The ABS system has nothing to do with a two or four-wheel drive system. If you have the four-wheel ABS system, all four wheels are controlled individually. All cars with anti-lock brakes have this type of system. If you follow the two steel brake lines coming out of the brake master cylinder, they'll go into a fairly large hydraulic controller with four lines coming out, one for each wheel. You'll usually also hear the buzzing and banging when the system is preventing a skid. With this system, when you press the brake pedal, the computer looks at all four wheel speeds, disregards the fastest one, then of the other three, it reduces brake pressure to the one wheel that's turning a certain percentage slower than the other two.
The rear-wheel anti-lock system, called "RWAL" for short, is only used on trucks. Doesn't matter if it's a two or four-wheel drive truck. This system only reduces brake pressure to the two rear wheels together when either one of them slows down too quickly. Their speed is not compared to the front wheels. Whether or not to reduce brake pressure is determined strictly by the RATE of slow-down. Skidding tires have no traction. The goal of the RWAL system is to prevent the rear of the truck from passing the front in slippery conditions. The front wheels can still lock up and skid with this system.
Also, with the RWAL system, very often that computer can only store one diagnostic fault code at a time. On many Chrysler products that code can only be erased with a scanner that can access the ABS Computer. Disconnecting the battery won't do it. Many aftermarket scanners won't either so you might need the Chrysler dealer's scanner. I have one and a lot of independent shops do too because with a plug-in card, it will work on all brands of vehicles sold in the U.S, at least for emissions-related stuff.
If a second problem develops with the RWAL system and it can't store a second code, that second one will show up as soon as the first problem is fixed and that code is erased. If you have the original problem fixed right away, there's rarely a second code waiting to show up. If you wait months or years like some people, it is very likely a second problem occurred. No one will know, including your mechanic, until that first problem is fixed. Then, when the warning light turns on again and there's a new code in memory, you're not happy when you're told more work is needed beyond the original estimate, and your mechanic is not happy having to tell you that more repairs are needed.
If you have the four-wheel ABS, one of the more common problems is a defective front wheel speed sensor. With the RWAL system, there are two things I remember running into on Dakotas. There is only one wheel speed sensor inserted into the top of the rear differential housing. If enough metal chips collect on the magnet they will reduce the signal to the point the computer won't see it. Removing and cleaning the sensor will take care of that. That sensor also has a two-wire connector attached to the left frame rail. I had one that wasn't sealed properly and got moisture inside and developed corrosion on the connector pins. The fault code will be related to "speed signal missing". Those sensors rarely fail on their own. Failure is almost always due to corrosion, metal chips, or a cut wire.

***

● **To do**
(1) Transcribe the part of the anti-lock brakes text that begins at the words "Also, with the" and stops after "for emissions-related stuff.".
(2) According to the anti-lock brakes text, where is the single wheel speed sensor of the RWAL system on Dakotas located?
Rely only on the anti-lock brakes text; bring in no outside knowledge.

***

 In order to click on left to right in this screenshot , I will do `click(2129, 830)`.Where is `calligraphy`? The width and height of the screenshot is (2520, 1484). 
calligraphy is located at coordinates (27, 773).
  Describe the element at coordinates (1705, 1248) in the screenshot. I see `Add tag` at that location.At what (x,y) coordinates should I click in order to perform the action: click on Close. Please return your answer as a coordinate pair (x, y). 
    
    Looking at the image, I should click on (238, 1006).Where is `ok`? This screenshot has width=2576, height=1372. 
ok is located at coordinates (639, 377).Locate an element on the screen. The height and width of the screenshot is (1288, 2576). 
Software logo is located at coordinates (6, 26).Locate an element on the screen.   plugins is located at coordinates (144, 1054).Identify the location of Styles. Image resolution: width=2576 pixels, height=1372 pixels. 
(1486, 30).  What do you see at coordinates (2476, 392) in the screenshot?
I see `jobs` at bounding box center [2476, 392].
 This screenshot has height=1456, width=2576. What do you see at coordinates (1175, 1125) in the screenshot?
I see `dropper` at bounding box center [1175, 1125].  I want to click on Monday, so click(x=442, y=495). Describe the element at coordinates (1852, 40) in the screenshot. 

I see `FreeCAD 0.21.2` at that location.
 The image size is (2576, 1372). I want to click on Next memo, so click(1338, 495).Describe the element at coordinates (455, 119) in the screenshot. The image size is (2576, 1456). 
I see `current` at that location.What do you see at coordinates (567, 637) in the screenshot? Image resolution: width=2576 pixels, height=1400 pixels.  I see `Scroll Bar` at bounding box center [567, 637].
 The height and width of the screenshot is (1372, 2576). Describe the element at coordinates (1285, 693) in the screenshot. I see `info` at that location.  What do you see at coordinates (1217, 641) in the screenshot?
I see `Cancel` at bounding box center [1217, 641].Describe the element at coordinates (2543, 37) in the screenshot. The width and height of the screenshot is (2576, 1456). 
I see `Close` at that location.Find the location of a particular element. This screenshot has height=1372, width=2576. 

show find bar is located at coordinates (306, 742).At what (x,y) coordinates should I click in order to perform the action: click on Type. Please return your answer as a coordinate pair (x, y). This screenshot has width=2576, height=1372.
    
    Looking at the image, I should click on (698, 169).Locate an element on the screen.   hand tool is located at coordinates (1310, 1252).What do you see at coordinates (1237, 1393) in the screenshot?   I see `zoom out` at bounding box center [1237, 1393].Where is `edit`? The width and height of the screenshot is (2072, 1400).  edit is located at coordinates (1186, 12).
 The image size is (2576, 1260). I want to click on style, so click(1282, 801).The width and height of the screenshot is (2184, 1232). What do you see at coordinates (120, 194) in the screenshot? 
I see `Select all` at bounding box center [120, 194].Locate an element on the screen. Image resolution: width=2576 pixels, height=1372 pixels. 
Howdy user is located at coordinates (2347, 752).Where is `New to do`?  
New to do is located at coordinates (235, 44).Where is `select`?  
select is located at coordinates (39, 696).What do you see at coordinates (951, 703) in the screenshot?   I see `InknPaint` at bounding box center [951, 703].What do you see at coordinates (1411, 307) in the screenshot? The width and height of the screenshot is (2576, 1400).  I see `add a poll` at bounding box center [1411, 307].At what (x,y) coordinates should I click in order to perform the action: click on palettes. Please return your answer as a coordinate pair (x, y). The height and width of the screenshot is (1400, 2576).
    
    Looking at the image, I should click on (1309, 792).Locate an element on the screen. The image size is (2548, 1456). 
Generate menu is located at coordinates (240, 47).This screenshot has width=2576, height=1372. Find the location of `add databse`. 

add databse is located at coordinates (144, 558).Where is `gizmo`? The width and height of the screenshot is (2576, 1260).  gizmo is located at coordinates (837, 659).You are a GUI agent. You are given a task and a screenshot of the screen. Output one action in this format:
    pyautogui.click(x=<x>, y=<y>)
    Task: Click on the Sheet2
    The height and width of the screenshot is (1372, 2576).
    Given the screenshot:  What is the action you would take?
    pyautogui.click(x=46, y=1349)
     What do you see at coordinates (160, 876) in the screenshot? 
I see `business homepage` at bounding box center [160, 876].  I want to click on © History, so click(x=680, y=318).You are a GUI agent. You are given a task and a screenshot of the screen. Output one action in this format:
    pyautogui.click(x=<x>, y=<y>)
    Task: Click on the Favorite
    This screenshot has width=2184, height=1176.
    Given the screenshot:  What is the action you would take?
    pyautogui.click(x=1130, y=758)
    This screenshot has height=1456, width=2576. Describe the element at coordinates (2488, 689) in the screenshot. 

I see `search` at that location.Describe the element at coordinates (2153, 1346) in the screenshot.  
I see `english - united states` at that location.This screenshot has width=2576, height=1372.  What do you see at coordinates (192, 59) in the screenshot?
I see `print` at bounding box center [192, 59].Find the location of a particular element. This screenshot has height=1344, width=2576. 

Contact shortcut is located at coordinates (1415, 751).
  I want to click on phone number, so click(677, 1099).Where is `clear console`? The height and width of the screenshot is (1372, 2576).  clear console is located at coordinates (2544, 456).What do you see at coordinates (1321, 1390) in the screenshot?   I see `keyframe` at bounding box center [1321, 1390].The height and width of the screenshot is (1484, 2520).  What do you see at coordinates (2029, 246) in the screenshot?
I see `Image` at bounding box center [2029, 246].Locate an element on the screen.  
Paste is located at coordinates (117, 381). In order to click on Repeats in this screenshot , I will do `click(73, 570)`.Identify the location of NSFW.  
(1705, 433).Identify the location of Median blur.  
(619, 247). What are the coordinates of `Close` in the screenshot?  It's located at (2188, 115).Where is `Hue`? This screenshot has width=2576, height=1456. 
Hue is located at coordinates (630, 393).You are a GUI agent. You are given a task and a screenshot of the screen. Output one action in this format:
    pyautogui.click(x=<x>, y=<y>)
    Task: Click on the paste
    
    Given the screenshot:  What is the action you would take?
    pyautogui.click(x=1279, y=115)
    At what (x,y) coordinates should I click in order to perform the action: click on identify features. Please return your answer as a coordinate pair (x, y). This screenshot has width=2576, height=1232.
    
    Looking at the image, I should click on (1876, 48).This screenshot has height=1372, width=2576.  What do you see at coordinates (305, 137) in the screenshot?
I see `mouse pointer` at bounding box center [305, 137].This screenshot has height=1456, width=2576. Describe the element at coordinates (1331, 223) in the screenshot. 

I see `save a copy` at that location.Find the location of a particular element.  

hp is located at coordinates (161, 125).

***

● **Expected responses**
(1)
Also, with the RWAL system, very often that computer can only store one diagnostic fault code at a time. On many Chrysler products that code can only be erased with a scanner that can access the ABS Computer. Disconnecting the battery won't do it. Many aftermarket scanners won't either so you might need the Chrysler dealer's scanner. I have one and a lot of independent shops do too because with a plug-in card, it will work on all brands of vehicles sold in the U.S, at least for emissions-related stuff.

(2) It is inserted into the top of the rear differential housing.